Then there is everyone else. The people with some level of choice. Now, there are, of course, a few people who have such privilege that they have literally any option they want available to them, and little sacrifice to make. We can all agree that we hate those jammy sods (sorry – just kidding). But this is rare. For most, this is not how it goes. Instead there is choice, but it has constraints. Sacrifices must be made. Having it all is not an option. Decisions have to be made, priorities assessed, myriad considerations taken into account. And, guess what? There are no wrong answers here. All the possible decisions are valid. All the considerations have merit. Children can benefit from being cared for by a parent at home. Equally, children can benefit from having a comfortable, more affluent lifestyle. We all want to spend time with our children. We all want to provide well for our children. How much you like your job and the potential for career development is, of course, relevant. So is the availability of family members to provide childcare. It is perfectly acceptable to decide that you will take a greater degree of financial hardship because it is important to you that you stay home with your child. It is perfectly acceptable to decide that you want to be able to maintain the standard of living or the lifestyle you have for your child’s sake, and cannot do that on one income. It is perfectly acceptable to decide that you love spending time with your child, but do not want to surrender a career you enjoy.
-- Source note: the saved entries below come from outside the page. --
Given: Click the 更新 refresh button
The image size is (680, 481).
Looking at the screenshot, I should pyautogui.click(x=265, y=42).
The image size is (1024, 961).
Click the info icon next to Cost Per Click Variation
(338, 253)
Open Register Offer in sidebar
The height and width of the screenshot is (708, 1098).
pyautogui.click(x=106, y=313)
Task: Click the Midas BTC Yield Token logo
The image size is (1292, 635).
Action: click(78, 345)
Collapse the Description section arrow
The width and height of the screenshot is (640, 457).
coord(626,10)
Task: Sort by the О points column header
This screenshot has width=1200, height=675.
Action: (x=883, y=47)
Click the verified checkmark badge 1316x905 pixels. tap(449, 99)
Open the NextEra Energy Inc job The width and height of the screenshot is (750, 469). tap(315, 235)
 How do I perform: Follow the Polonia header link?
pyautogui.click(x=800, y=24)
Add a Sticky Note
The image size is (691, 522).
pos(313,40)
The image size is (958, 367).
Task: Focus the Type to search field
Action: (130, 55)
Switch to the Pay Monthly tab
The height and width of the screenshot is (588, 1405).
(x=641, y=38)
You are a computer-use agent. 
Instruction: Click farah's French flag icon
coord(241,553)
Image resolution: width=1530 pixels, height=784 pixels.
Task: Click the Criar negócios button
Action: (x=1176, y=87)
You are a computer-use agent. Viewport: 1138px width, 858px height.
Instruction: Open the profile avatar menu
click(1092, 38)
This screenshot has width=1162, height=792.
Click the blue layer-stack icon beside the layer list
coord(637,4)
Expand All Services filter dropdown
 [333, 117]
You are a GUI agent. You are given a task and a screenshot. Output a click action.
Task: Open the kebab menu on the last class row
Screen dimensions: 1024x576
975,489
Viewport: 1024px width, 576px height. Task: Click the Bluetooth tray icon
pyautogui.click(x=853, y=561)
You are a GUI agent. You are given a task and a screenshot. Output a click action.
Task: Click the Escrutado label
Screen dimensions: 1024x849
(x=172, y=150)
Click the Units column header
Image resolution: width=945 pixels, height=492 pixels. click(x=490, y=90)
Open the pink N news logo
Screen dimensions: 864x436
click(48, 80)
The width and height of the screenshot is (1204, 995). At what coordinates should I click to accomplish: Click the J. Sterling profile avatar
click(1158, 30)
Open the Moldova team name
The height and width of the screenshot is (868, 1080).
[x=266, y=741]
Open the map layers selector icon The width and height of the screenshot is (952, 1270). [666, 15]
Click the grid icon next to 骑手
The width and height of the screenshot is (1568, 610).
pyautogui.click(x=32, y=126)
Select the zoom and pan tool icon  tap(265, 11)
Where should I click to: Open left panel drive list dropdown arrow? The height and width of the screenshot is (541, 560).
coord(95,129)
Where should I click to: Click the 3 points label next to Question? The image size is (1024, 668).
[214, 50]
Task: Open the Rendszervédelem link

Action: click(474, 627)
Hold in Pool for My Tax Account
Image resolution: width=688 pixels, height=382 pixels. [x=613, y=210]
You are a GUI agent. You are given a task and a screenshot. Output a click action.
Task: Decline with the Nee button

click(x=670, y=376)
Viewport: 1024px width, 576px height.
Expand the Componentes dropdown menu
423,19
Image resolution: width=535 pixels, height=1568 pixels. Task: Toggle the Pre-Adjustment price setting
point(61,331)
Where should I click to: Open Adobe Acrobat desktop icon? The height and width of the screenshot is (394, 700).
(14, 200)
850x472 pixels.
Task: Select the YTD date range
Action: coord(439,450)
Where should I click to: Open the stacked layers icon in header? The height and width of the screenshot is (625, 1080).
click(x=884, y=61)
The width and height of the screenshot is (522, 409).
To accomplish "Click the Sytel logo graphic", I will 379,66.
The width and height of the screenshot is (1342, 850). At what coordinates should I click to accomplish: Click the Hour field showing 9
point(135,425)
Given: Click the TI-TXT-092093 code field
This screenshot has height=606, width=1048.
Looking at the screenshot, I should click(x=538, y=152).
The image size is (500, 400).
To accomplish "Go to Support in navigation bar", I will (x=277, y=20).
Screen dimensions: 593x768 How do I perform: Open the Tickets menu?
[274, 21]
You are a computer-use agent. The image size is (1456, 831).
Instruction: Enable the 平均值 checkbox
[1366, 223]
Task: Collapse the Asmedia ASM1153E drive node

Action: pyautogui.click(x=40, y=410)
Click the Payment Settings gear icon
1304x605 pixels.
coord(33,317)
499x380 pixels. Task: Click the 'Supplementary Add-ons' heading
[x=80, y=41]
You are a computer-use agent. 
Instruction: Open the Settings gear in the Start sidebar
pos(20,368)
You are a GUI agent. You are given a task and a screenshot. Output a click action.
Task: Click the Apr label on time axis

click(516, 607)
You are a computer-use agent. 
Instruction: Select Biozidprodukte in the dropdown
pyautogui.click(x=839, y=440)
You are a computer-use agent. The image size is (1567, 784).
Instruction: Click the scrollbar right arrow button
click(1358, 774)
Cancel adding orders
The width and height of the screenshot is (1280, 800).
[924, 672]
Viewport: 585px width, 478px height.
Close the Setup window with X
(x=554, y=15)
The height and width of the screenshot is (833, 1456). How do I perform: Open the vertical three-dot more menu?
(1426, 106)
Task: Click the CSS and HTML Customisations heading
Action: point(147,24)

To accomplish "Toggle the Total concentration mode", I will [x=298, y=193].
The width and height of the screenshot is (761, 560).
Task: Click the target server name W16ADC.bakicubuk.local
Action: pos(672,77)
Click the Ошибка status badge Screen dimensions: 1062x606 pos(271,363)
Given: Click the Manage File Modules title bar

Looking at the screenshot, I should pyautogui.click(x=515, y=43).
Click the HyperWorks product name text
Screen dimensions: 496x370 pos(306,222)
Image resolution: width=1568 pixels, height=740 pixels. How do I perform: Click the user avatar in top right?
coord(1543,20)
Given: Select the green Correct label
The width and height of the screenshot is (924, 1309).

I am not saying that there is anything wrong with whichever decision anyone makes. What I am saying is that perhaps we all need to accept the consequences of those decisions. Perhaps we need to take responsibility for the fact that this is what we chose, we reaped the rewards and paid the price of whichever path we followed. We should not be jealously comparing ourselves with others who made a different decision. We need to acknowledge that they have made their own sacrifices, ones we chose not to make, in order to have those benefits we covet. That should not be brushed under the carpet. You cannot choose the starter and main from a two course set price menu, not be willing to pay extra for dessert, but complain about how unfair it is that someone else had the dessert, how lucky they are. It is not luck: they made a different choice to you. They skipped the starter. (Yes, analogies are not my strong point. And clearly this is not exactly analogous, as in my menu scenario there is obviously only one correct option: dessert. Sorry, starter people – what are you thinking? I digress.)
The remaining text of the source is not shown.